Aim of the task: In your answer, transcribe all of the data exactly.

──────── Supplied material

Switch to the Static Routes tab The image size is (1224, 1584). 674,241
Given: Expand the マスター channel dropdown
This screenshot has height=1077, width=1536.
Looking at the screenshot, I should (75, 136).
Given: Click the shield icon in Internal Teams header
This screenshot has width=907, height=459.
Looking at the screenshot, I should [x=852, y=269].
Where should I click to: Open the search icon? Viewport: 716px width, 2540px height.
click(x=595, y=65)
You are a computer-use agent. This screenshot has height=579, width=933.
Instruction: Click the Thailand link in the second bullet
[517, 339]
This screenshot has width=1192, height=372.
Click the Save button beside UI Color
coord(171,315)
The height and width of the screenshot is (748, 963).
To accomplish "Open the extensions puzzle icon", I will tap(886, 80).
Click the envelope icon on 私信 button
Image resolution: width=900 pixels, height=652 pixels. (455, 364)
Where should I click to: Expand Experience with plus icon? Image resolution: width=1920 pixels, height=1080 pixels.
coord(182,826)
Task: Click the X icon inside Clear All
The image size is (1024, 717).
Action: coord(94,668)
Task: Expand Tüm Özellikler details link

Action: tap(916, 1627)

────────────────

Answer:
Switch to the Static Routes tab The image size is (1224, 1584). 674,241
Given: Expand the マスター channel dropdown
This screenshot has height=1077, width=1536.
Looking at the screenshot, I should (75, 136).
Given: Click the shield icon in Internal Teams header
This screenshot has width=907, height=459.
Looking at the screenshot, I should [x=852, y=269].
Where should I click to: Open the search icon? Viewport: 716px width, 2540px height.
click(x=595, y=65)
You are a computer-use agent. This screenshot has height=579, width=933.
Instruction: Click the Thailand link in the second bullet
[517, 339]
This screenshot has width=1192, height=372.
Click the Save button beside UI Color
coord(171,315)
The height and width of the screenshot is (748, 963).
To accomplish "Open the extensions puzzle icon", I will tap(886, 80).
Click the envelope icon on 私信 button
Image resolution: width=900 pixels, height=652 pixels. (455, 364)
Where should I click to: Expand Experience with plus icon? Image resolution: width=1920 pixels, height=1080 pixels.
coord(182,826)
Task: Click the X icon inside Clear All
The image size is (1024, 717).
Action: coord(94,668)
Task: Expand Tüm Özellikler details link

Action: tap(916, 1627)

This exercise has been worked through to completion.